Human interaction & gait strategy with tightly-coupled lower-extremity systems

Author(s)

Gupta, Aditi,M. Ph. D.Massachusetts Institute of Technology.

Alternative title

Human interaction and gait strategy with tightly-coupled lower-extremity systems

Other Contributors

Harvard--MIT Program in Health Sciences and Technology.

Advisor

Leia A. Stirling.

Abstract

Interest in the use of exoskeletons (wearable robotic devices tightly-coupled to the user's body) for human gait augmentation has soared recently, with research flourishing in system design, control, and use efficacy. Use cases span many fields, from military (e.g. load carriage assistance) to medicine (e.g. gait rehabilitation or restoration) and industry (e.g. injury prevention). Evaluating the human factors of human-exoskeleton interaction is an essential step towards operationalization. Unexplained variation in gait strategy and adaptation observed across individual operators must be better understood to enable safe and effective exoskeleton use in real-life environments. Cognitive fit is an individuals' understanding and ability to operate a system. Exoskeletons and similar tightly-coupled lower-extremity (TCLE) systems entail new interaction modalities that may affect cognitive fit.
This thesis explores how cognitive factors and alternative interaction modalities impact individuals' gait and task performance.

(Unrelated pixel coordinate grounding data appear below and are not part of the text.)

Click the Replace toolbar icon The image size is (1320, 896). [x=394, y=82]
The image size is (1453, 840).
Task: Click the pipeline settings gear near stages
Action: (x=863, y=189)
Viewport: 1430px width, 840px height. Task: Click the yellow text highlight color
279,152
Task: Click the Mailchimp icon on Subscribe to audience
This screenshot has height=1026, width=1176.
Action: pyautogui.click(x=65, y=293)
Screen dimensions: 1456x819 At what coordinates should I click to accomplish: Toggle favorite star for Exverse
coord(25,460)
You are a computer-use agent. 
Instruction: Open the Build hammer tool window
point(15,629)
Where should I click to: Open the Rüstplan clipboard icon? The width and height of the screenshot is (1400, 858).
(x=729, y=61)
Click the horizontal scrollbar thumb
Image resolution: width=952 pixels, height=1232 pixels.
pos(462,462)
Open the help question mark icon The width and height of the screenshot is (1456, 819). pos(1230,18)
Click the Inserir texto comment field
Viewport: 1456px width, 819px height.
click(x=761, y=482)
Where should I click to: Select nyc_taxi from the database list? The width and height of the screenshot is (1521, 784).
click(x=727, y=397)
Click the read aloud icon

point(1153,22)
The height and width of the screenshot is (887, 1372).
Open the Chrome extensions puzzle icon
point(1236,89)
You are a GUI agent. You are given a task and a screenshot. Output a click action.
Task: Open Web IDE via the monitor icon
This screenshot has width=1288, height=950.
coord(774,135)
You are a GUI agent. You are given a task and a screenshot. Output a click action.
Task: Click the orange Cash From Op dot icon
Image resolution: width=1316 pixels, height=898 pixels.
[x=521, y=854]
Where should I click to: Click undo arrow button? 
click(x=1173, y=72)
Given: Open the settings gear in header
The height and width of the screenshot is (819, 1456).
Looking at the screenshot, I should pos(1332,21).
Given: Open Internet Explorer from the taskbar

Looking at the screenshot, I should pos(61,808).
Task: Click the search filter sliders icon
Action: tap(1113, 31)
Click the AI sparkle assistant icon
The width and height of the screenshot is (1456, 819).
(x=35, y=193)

Two studies were conducted, one evaluating inhibitory control as measured by a modified Simon task using interaction modalities relevant to TCLE system use, i.e. tactile cues and lower-extremity responses. Second, the Human-Exoskeleton Strategy & Adaptation (HESA) study was implemented, in which individuals completed tasks assessing cognitive factors, i.e. inhibitory control and attention, then walked with an ankle exoskeleton. Evaluation of inhibitory control with tactile cues and lower-extremity responses resulted in slower response times and decreased response accuracy. A probe of attention in the HESA study, i.e. completion of a walking task on a self-paced treadmill, showed modified gait characteristics under increased attentional loads, particularly at slower walking speeds and with the addition of a secondary task.
Individualized variation in exoskeleton gait, quantified by spatiotemporal gait characteristics, was explicitly presented for the first time, showing that distinct individuals initially prioritize goals like stability and coordination with an ankle exoskeleton differently. Finally, select measures of cognitive function were found to be correlated to individuals' exoskeleton gait strategy. Individual differences in baseline factors like inhibitory control and ability to perform tasks under divided attention impact individuals' cognitive fit with exoskeleton systems. This individualized variation, as well as broader population patterns, should inform exoskeleton design and training by encouraging gait strategies that support desired exoskeleton use goals. For example, stroke patients using an exoskeleton to restore their gait and mitigate fall risk should prioritize stability during system use, while factory workers should prioritize system coordination to minimize injury risk.
This thesis provides foundational insights into human-exoskeleton interaction and gait strategy from a human factors perspective.

Description

Thesis: Ph. D., Harvard-MIT Program in Health Sciences and Technology, February, 2021
Cataloged from the official PDF version of thesis.
Includes bibliographical references (pages 133-148).

Date issued

2021

URI

https://hdl.handle.net/1721.1/130718

Department

Harvard University--MIT Division of Health Sciences and Technology

Publisher

Massachusetts Institute of Technology

Keywords

Harvard--MIT Program in Health Sciences and Technology.